▶ **What you have to do**: Search the data for the word "computer" and copy every line where it occurs.

(Data records)
● ● ● ● ●

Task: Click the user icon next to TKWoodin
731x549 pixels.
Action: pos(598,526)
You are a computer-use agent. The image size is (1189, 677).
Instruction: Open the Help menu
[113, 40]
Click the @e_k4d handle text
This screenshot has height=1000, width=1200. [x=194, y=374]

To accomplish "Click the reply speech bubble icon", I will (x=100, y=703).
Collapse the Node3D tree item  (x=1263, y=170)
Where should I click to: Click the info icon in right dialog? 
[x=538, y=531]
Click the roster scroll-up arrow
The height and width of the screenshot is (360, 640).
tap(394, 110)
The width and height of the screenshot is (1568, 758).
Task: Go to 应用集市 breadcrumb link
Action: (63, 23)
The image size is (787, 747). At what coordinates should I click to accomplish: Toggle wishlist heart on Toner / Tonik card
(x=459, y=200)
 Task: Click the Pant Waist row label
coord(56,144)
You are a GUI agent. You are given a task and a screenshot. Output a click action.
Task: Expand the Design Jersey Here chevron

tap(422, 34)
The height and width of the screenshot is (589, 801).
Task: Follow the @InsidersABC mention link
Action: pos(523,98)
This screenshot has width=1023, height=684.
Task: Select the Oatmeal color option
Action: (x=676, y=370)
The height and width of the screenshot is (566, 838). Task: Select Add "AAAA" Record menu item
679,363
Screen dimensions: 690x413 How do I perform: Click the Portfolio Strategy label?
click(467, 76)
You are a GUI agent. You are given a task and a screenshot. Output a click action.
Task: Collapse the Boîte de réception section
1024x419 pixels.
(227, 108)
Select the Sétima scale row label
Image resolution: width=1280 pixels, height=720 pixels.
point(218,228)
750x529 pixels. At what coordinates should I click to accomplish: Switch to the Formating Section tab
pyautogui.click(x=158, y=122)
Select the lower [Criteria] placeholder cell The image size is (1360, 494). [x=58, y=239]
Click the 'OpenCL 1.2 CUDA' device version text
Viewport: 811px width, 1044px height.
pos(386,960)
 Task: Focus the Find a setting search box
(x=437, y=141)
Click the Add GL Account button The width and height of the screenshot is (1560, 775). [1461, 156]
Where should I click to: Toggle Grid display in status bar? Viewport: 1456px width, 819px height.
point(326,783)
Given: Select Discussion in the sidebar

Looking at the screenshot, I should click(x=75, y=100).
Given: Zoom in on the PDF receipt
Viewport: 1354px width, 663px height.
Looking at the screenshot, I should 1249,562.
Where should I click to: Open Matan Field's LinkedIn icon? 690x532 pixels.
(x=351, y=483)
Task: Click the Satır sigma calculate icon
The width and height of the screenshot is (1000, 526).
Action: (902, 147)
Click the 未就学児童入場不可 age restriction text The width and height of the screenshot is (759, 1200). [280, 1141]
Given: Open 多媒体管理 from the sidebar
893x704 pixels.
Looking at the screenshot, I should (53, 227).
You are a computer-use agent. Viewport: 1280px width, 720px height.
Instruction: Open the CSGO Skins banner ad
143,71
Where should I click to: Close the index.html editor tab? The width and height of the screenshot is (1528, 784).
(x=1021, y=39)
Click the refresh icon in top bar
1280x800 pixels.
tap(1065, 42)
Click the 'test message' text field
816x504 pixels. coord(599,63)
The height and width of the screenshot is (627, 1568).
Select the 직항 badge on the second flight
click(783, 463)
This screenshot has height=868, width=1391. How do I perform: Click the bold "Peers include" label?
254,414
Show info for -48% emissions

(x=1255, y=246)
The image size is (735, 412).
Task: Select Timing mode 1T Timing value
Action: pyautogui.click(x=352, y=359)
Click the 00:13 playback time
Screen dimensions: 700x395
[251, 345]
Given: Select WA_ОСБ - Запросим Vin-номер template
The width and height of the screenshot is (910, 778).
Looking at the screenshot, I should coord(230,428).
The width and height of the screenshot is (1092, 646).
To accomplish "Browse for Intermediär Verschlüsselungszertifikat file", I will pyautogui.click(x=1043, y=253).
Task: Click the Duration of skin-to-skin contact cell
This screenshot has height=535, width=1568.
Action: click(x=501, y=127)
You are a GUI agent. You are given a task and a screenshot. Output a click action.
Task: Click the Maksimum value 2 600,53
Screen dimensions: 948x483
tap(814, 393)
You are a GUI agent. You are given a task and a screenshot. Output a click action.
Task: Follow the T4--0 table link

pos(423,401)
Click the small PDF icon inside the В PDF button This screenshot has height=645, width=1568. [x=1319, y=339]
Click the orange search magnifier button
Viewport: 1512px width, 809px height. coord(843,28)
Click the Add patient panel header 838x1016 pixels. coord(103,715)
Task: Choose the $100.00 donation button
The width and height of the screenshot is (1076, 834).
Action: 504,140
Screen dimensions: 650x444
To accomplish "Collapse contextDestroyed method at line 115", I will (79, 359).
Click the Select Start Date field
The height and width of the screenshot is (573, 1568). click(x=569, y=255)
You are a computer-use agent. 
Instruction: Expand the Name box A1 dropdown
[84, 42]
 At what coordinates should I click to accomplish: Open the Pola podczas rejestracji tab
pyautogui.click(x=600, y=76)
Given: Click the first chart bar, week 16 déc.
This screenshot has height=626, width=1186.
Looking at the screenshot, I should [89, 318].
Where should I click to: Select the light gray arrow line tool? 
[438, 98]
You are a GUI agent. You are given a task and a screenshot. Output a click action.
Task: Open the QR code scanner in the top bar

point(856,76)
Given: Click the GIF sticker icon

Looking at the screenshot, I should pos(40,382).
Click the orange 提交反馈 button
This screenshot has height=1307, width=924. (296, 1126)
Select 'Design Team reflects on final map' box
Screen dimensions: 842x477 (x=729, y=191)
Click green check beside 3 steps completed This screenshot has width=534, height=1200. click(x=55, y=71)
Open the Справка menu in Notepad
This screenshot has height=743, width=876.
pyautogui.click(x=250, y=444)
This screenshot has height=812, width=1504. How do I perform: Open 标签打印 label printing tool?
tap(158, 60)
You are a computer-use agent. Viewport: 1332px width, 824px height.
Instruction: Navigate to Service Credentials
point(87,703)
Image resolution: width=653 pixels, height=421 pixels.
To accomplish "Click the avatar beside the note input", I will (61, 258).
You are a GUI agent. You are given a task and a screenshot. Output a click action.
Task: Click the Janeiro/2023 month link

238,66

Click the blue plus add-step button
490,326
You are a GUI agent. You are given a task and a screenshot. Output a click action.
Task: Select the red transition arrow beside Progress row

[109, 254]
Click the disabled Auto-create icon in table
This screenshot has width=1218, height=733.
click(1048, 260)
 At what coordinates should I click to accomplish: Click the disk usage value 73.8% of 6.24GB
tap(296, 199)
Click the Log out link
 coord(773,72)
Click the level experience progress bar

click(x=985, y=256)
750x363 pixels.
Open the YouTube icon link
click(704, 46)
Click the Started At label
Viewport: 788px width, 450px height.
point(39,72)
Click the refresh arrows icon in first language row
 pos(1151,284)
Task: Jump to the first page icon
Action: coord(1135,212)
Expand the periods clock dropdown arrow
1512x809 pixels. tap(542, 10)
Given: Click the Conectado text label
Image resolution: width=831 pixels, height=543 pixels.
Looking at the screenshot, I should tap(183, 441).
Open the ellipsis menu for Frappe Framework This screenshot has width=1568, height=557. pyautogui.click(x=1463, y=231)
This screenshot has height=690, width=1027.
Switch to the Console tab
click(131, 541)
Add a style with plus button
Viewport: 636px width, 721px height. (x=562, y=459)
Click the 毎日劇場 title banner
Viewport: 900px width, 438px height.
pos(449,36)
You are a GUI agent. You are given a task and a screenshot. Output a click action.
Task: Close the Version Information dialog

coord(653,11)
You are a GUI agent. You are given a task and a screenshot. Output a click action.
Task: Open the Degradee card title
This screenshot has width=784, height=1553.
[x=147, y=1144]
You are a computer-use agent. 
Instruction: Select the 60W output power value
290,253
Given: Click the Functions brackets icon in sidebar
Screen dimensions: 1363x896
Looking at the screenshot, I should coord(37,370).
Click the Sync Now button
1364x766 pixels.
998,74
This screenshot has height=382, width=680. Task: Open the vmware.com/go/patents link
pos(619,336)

● ● ● ● ●

▶ **Worked solution**:
You are a computer-use agent. The image size is (1189, 677).
You are a computer-use agent. Viewport: 1280px width, 720px height.
You are a computer-use agent. 
You are a computer-use agent. Viewport: 1332px width, 824px height.
You are a computer-use agent. 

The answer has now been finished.